Sunday, July 31, 2005

Yeah.

Well, I am apparently in a depressed mood... I don't really want to do anything, and nothing really seems worth it. Unfortunately for me though, regardless that I feel shitty, I will continue to go about my daily life as if it had a purpose, and even worry about things like money and such, even though I don't have a love life, which is the one thing I want. I really don't know what put me in this mood, but I'm here now. Yuffie seems insane, will not stop attacking/biting/clawing me randomly almost all the time, except for extremely rare instances when she will be nice and purr and lay around like a normal cat. Also, missing grandma a whole lot, keep wishing I had gone to see her more often, random things remind me of her, like tonight when I went to Subway(her favorite food place), and ordered, but felt shitty cause I wanted to get some for her too, and take it to her and talk to her, and I can't. Almost every night I end up thinking how much I want to go see her, and now I never will be able to again... I have her picture of me, elsie and clara up above my desk now, and I can see her smiling( in a picture that's fairly odd) anytime I want, and I can look to the left and see her "God bless america" craft thing she made shortly before she died... but it doesn't help... I keep thinking how I wish she could have lived to see me eventually marry and have kids so she could see them, and they could have met their grandma, and seen how great she was too... Beh... life just pretty much sucks. People keep telling me she lived a long life, and that's great and all and she's with god now, but its not really fair in my opinion... I mean if there was a god, why the fuck would he/she/it pointlessly take good people like her away from the people that love them? I mean, I was pretty much in denial the past few years, grandma being gone was not even a believable thing to me, i just assumed she would always be around.

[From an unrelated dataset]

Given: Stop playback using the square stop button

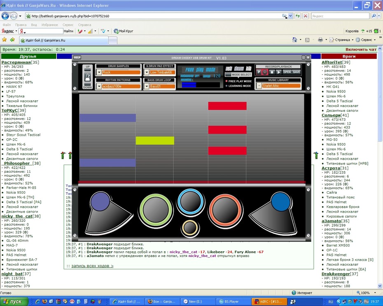Looking at the screenshot, I should point(272,72).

I escaped a good portion of reality for a few days while I read the new Harry Potter book, but now I am stuck back into reality without anything to get me out of it... My car needs service, the foglights have somekind of problem, i ran over a huge amount of spilled white paint, so my paintjob is ruined too... fuck it, im rambling... I guess I will just go try to sleep instead of worrying about this shit, sleep gets me away from things for a few good hours at least.